Please repeat, exactly as written, every line from the one containing "Loyalty_services@kickbackpoints.com, (921, 635)" through the last line of the records, both included, and leave out any pictures.

====== Records

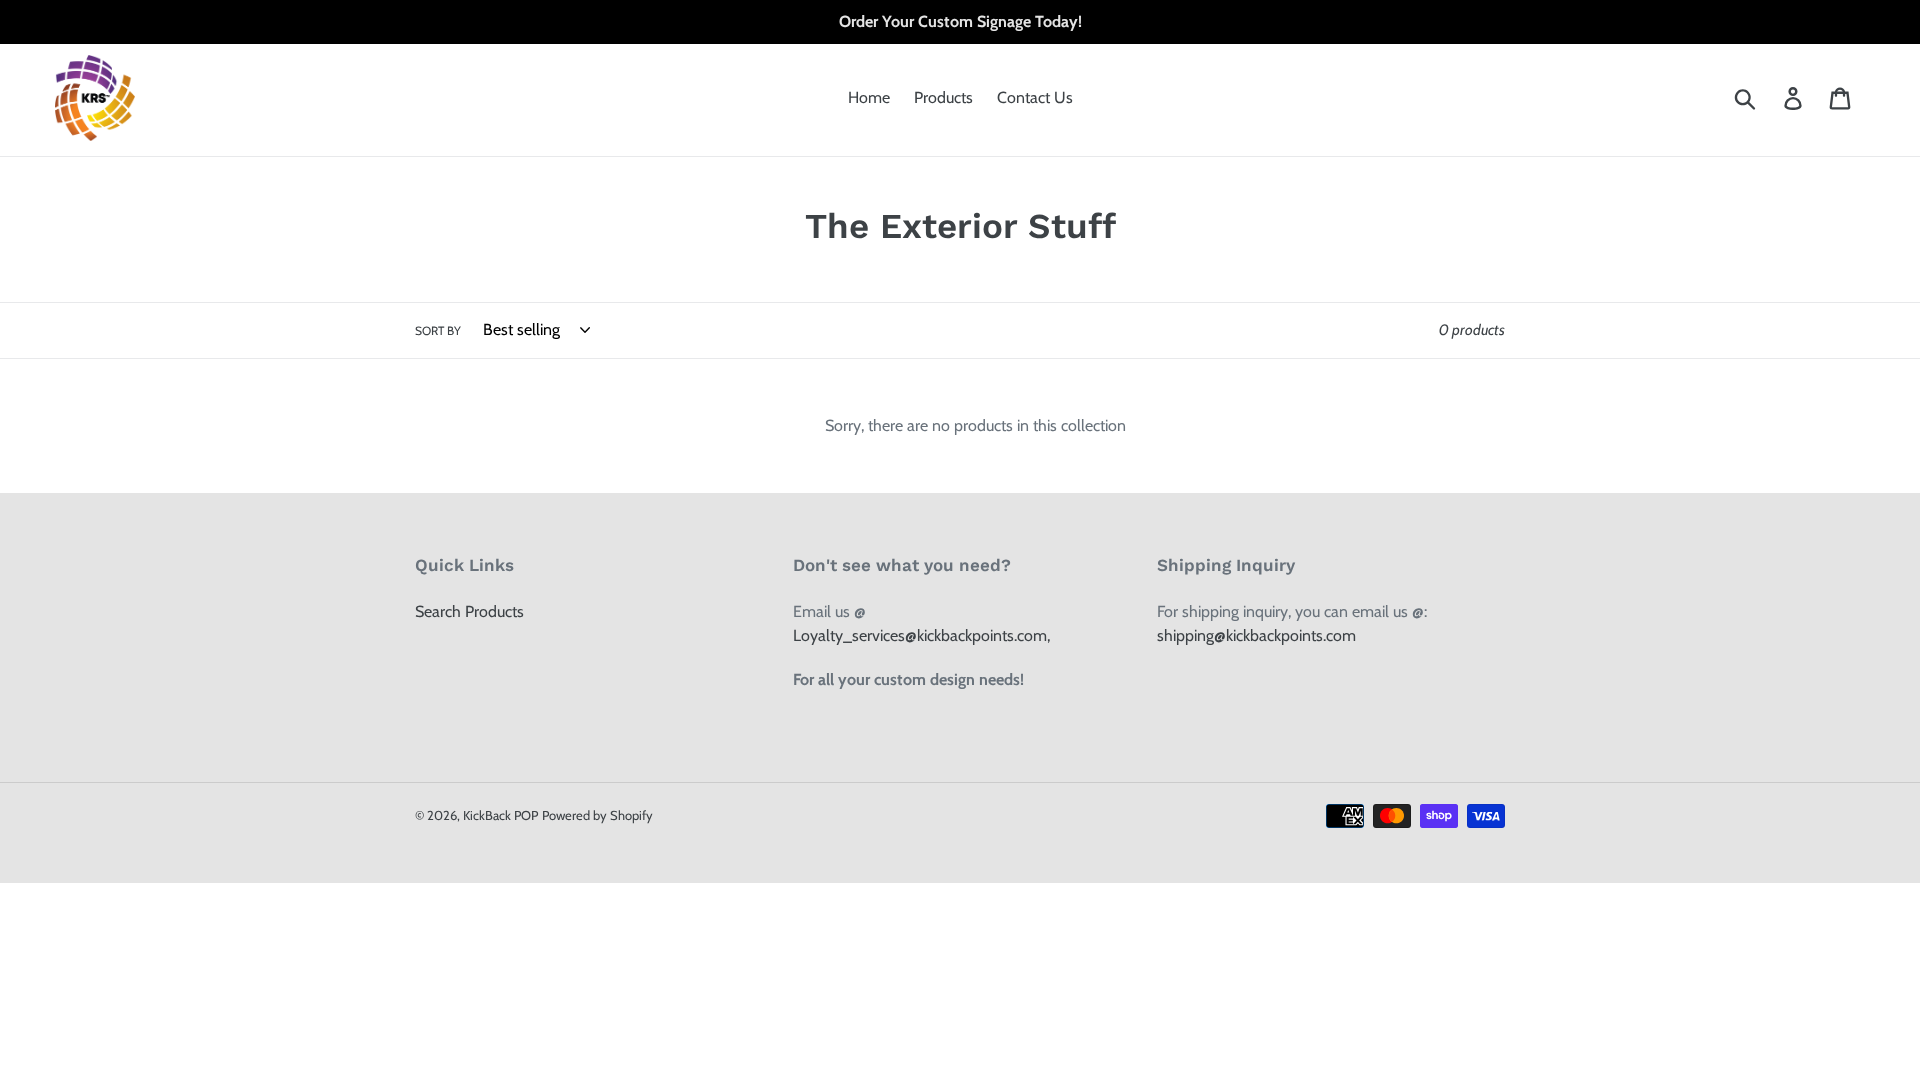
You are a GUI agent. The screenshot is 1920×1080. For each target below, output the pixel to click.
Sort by (438, 330)
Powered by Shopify (597, 815)
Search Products (469, 611)
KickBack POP (500, 815)
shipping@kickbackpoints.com (1256, 635)
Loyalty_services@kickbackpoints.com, (921, 635)
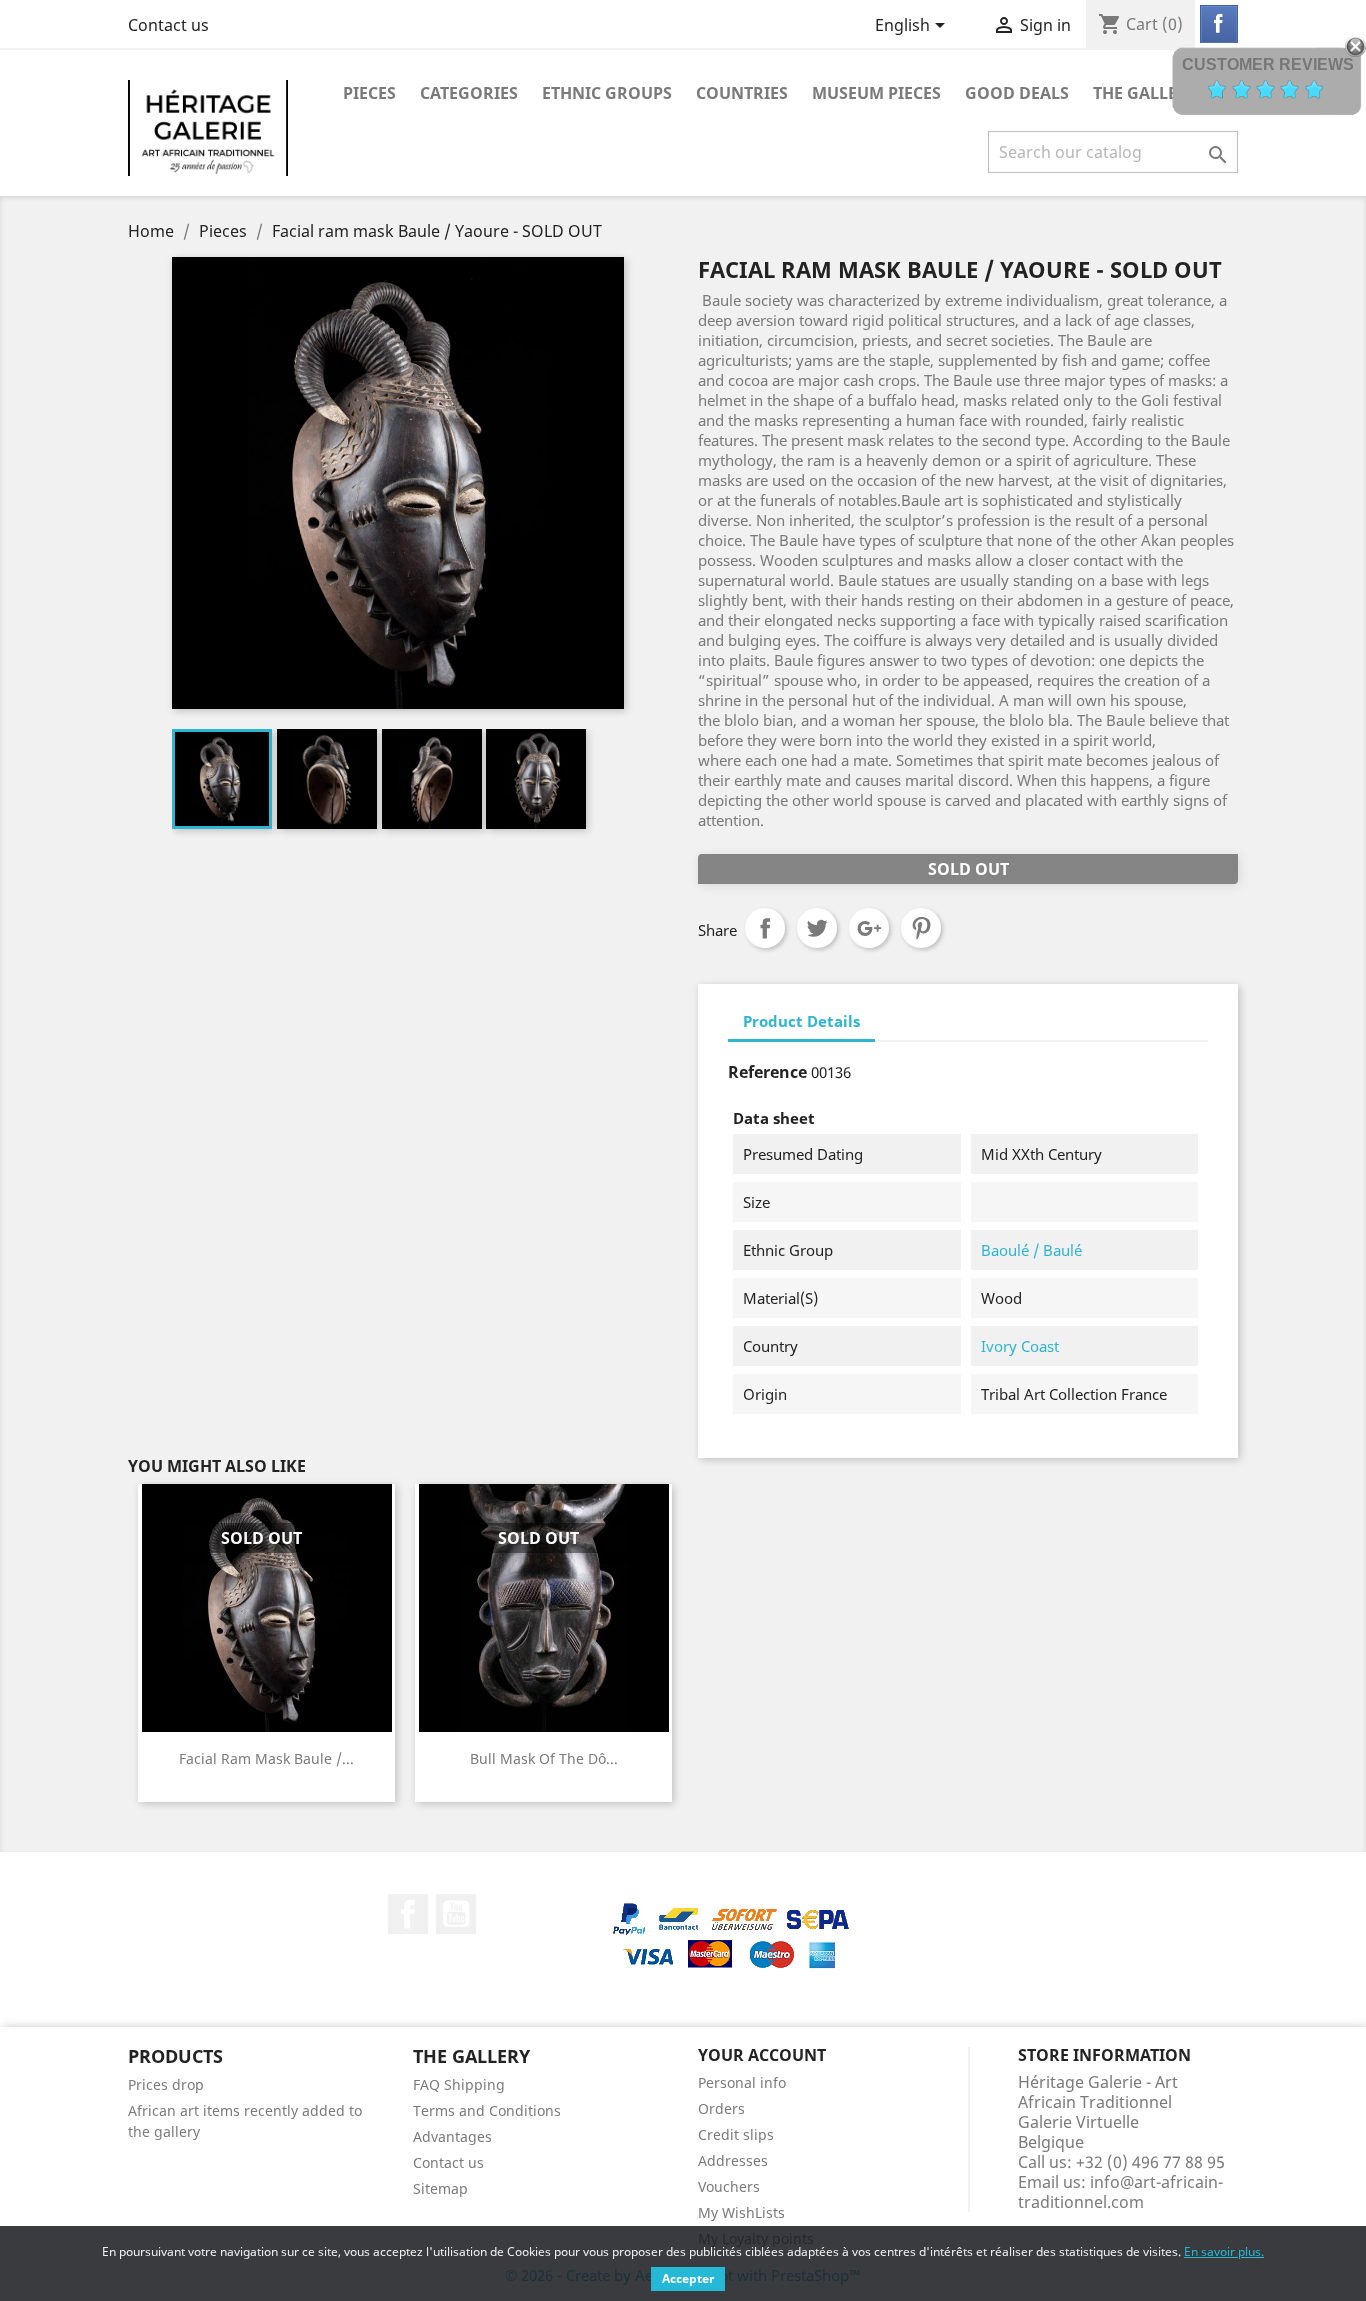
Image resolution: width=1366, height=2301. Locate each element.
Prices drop (166, 2084)
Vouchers (729, 2186)
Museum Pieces (876, 93)
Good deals (1017, 93)
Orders (721, 2108)
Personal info (742, 2082)
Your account (762, 2055)
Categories (469, 93)
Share (765, 928)
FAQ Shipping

============

■ Response
Loyalty_services@kickbackpoints.com, (921, 635)
Image resolution: width=1366, height=2301. Locate each element.
Prices drop (166, 2084)
Vouchers (729, 2186)
Museum Pieces (876, 93)
Good deals (1017, 93)
Orders (721, 2108)
Personal info (742, 2082)
Your account (762, 2055)
Categories (469, 93)
Share (765, 928)
FAQ Shipping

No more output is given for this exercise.